Oireachtas Joint and Select Committees

Tuesday, 26 November 2019

Joint Oireachtas Committee on Education and Skills

Retention of Records Bill 2019: Discussion

Ms Mary Harney:

In truth and reconciliation, it is often said that we deserve the truth. At least, that is the core of what truth and reconciliation commissions are about. Without that truth, as Senator Gallagher said, we cannot move forward. I am 70. My mother is dead. My uncle, who was also institutionalised, is dead. I am the last of the line, as it were. I have two half-sisters but I am the last of that particular family. When I first held my birth certificate in my hand, I jumped up and said that I am someone. Until that point, I did not know because my name had been changed when I first went in there. It was then changed back again. I was told that my mother was dead and it was a lie. We were lied to and now, when we try to apply for our records, many barriers are in our way.
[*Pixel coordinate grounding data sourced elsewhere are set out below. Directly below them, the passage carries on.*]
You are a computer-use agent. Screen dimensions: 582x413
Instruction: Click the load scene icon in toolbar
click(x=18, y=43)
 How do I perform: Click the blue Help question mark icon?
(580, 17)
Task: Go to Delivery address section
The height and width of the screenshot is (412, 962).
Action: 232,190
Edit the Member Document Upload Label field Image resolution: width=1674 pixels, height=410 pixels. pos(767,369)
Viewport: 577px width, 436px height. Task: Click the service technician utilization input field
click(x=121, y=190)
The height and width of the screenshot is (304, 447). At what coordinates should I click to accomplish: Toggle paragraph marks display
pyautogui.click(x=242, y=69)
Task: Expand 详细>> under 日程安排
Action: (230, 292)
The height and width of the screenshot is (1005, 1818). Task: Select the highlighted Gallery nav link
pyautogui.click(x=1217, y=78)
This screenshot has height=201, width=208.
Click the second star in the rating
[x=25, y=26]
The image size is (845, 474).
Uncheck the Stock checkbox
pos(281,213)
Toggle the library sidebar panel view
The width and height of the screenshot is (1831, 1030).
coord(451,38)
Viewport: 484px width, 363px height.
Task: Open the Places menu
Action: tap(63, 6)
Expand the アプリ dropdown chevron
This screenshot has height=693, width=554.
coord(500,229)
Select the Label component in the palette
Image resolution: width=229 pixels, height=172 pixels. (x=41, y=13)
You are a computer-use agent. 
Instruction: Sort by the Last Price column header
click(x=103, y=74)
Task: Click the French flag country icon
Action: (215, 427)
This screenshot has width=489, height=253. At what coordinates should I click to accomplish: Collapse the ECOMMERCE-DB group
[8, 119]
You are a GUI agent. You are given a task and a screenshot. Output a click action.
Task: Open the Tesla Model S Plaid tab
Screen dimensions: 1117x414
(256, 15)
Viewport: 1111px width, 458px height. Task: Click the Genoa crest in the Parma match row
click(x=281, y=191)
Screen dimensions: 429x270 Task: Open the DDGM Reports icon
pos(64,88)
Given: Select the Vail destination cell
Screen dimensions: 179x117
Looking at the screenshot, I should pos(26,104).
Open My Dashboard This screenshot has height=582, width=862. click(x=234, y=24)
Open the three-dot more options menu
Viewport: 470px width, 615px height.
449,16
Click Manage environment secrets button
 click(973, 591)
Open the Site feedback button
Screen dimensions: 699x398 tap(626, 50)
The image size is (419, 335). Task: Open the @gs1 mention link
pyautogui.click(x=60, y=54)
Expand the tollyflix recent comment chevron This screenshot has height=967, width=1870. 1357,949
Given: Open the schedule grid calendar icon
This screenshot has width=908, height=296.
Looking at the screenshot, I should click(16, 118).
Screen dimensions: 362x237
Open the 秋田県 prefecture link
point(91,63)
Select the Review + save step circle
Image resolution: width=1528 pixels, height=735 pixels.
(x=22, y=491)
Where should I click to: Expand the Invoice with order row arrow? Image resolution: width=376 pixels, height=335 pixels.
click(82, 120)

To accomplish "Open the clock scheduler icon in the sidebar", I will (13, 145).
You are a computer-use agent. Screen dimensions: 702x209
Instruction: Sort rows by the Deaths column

We are the ones who had to be psychoanalysed before we went to the redress board and who had to get testimony from doctors. I had to go to a doctor who had to say how my nose was so battered and how my jaw is the way it is. They kept asking if I was sure I was not in a car accident. I was not. I was beaten. We all go through that, trying to find out what happened.

I ended up in hospital with a kidney complaint when I was about five years of age. There is no record of that. There is no record of the woman who fostered me going to the county for money to support me. There is no record of me being in my first school. These records have gone and we do not know where. I have searched. I wonder about other records and I wonder, when I ask the people whom I went to see, how Ireland is not a nation destroyed by fire. I cannot tell the committee how many records offices had fires in the 1950s. We do not know where the records are.

My mother died not knowing a lot about her past. We had this healing bond of me knowing and getting the information. We were a strength to each other. We were not very close because a mother's bond with a two and a half year old baby cannot be put back once the baby has been taken away, but relationships and memories that are healthy can be created. I have one photograph of me when I was five. If we were to go to a party where we were asked to bring our baby photographs, we could not because we do not have them. Our memories were wiped for us and we are now asking if we can have them back.

I am currently applying to the Residential Institutions Redress Board, RIRB, for information. I accept that I have to go to a solicitor to prove who I am. The most important document that I have to produce for the RIRB is my utility bill. Every time we apply, we have to have a utility bill. What does that prove? What is it about? These are the kinds of nonsensical barriers that are put up. This redacted information was given to me because I asked why the ISPCC officer came to take me away from this woman who had fostered me and took me to court. I do not know what happened and I will never know because it is redacted and I will not get it back. We are referred to as "it" in some of these documents, with questions such as how long a person has had "it", when asking about the child. The questions also ask if the child is illegitimate. We have to look at all of these things, if we ever get any information. Please do not traumatise us any more. Please let us have our records.